● **Exercise brief**:
Give back only the lines in the records below from the one with "Instruction: Open tree" to the one with "You are a computer-use agent. The height", both inclusive, word for word.

● **Record set**:
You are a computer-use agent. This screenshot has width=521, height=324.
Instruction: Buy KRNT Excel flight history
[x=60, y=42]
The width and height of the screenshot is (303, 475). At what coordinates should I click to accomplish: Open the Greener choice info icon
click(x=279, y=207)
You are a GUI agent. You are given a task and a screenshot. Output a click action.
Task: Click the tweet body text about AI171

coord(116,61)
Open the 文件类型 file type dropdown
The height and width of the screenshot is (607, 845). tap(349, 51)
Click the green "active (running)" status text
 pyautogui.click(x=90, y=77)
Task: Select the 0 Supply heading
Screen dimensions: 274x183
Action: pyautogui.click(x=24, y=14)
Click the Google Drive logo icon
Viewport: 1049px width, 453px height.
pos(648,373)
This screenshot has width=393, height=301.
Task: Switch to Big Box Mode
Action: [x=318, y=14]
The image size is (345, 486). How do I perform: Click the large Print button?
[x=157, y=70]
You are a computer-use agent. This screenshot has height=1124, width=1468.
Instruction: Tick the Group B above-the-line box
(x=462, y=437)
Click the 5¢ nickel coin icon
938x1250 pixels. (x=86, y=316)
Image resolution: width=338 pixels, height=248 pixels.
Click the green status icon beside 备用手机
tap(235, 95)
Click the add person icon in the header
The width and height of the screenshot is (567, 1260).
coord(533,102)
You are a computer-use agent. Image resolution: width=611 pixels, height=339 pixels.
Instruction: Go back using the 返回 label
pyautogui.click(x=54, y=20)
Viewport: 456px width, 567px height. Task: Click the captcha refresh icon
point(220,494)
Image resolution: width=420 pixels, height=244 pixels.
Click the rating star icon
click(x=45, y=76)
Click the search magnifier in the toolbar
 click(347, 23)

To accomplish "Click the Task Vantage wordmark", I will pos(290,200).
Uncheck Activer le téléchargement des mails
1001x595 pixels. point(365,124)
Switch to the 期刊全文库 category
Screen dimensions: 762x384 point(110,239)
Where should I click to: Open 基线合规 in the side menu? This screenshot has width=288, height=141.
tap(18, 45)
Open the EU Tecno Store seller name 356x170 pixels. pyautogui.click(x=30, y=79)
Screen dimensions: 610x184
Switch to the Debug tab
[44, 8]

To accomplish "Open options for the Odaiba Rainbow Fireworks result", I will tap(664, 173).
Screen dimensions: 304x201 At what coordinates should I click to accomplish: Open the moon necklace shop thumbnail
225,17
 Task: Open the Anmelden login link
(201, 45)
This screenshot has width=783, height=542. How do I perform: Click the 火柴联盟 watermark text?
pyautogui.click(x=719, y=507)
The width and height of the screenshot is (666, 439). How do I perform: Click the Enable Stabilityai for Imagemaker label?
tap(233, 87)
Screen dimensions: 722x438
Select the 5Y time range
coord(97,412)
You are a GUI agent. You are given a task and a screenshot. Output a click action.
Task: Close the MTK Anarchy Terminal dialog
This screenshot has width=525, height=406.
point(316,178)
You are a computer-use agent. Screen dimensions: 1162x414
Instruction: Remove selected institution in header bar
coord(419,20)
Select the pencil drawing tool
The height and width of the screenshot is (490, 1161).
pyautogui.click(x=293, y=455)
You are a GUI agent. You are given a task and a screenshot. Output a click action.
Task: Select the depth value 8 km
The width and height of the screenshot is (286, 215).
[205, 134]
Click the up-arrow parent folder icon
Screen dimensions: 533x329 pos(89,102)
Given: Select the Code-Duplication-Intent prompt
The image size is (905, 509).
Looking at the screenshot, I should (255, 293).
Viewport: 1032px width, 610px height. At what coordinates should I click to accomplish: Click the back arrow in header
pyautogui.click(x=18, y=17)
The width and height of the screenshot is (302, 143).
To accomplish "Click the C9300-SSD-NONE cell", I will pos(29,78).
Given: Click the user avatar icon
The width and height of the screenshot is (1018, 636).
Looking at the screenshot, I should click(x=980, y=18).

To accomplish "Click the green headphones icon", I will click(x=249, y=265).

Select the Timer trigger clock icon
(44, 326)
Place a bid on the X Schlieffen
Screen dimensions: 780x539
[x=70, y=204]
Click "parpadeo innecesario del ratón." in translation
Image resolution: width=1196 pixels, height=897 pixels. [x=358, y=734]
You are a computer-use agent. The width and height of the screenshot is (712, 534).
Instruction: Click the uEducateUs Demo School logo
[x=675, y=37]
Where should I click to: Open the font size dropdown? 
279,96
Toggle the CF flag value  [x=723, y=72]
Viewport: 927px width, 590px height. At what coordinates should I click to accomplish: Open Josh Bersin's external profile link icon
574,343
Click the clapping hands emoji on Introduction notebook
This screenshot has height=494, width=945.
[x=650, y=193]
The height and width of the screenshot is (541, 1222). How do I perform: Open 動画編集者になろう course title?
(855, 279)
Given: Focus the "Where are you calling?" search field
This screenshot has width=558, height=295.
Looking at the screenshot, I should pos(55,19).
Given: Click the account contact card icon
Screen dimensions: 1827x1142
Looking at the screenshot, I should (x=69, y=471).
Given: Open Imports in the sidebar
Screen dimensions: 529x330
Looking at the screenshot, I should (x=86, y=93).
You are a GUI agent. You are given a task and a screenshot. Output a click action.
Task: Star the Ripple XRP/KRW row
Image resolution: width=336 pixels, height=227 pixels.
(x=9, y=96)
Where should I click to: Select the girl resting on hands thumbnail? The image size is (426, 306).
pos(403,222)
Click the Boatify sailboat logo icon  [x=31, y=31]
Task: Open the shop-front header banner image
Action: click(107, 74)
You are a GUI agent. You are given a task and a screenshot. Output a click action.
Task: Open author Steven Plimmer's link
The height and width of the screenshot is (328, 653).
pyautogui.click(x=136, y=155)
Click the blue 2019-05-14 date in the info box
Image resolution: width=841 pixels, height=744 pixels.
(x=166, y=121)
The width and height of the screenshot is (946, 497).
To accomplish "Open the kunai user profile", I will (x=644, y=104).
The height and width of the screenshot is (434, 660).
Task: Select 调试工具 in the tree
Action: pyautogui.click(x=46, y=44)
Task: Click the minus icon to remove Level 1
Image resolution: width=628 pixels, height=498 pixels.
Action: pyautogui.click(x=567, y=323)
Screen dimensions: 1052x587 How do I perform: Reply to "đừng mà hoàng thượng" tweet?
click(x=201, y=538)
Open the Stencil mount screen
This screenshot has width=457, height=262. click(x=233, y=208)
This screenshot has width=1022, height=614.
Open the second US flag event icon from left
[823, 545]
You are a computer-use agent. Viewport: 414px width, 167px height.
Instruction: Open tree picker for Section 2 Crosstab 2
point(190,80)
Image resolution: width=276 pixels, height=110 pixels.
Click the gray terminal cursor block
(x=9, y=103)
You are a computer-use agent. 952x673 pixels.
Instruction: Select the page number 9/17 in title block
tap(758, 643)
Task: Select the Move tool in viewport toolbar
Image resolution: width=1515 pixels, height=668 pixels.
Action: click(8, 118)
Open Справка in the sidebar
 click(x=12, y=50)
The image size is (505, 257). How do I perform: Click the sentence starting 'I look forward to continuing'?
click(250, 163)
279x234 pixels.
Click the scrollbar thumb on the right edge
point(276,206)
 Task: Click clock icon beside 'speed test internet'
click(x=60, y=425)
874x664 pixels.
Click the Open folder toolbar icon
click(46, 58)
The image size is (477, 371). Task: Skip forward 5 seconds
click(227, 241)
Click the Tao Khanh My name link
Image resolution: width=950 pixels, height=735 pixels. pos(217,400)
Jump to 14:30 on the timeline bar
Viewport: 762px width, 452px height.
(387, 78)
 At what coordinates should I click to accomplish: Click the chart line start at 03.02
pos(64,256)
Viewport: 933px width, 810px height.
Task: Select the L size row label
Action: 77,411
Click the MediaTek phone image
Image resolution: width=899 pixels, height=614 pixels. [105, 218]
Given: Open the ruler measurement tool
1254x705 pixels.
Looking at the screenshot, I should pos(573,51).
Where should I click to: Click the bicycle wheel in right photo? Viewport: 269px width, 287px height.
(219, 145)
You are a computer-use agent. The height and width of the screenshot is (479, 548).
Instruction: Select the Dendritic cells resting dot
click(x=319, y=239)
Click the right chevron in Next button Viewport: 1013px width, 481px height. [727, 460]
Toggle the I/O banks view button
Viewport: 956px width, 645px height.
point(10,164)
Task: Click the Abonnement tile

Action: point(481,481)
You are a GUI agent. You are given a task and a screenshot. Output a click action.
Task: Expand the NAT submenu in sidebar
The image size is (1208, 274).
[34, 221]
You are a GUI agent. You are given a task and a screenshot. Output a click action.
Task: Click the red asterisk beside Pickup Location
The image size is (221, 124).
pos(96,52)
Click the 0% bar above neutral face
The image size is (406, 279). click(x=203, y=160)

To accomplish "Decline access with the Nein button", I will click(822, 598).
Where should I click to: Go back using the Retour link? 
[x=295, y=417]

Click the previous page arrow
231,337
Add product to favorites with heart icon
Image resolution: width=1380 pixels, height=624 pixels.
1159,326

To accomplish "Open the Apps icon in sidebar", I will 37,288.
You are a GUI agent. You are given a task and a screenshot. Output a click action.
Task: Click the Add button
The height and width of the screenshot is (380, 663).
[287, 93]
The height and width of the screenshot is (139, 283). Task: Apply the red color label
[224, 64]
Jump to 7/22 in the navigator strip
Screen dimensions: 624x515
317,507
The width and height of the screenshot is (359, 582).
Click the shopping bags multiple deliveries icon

● **Finished exercise**:
Instruction: Open tree picker for Section 2 Crosstab 2
point(190,80)
Image resolution: width=276 pixels, height=110 pixels.
Click the gray terminal cursor block
(x=9, y=103)
You are a computer-use agent. 952x673 pixels.
Instruction: Select the page number 9/17 in title block
tap(758, 643)
Task: Select the Move tool in viewport toolbar
Image resolution: width=1515 pixels, height=668 pixels.
Action: click(8, 118)
Open Справка in the sidebar
 click(x=12, y=50)
The image size is (505, 257). How do I perform: Click the sentence starting 'I look forward to continuing'?
click(250, 163)
279x234 pixels.
Click the scrollbar thumb on the right edge
point(276,206)
 Task: Click clock icon beside 'speed test internet'
click(x=60, y=425)
874x664 pixels.
Click the Open folder toolbar icon
click(46, 58)
The image size is (477, 371). Task: Skip forward 5 seconds
click(227, 241)
Click the Tao Khanh My name link
Image resolution: width=950 pixels, height=735 pixels. pos(217,400)
Jump to 14:30 on the timeline bar
Viewport: 762px width, 452px height.
(387, 78)
 At what coordinates should I click to accomplish: Click the chart line start at 03.02
pos(64,256)
Viewport: 933px width, 810px height.
Task: Select the L size row label
Action: 77,411
Click the MediaTek phone image
Image resolution: width=899 pixels, height=614 pixels. [105, 218]
Given: Open the ruler measurement tool
1254x705 pixels.
Looking at the screenshot, I should pos(573,51).
Where should I click to: Click the bicycle wheel in right photo? Viewport: 269px width, 287px height.
(219, 145)
You are a computer-use agent. The height and width of the screenshot is (479, 548).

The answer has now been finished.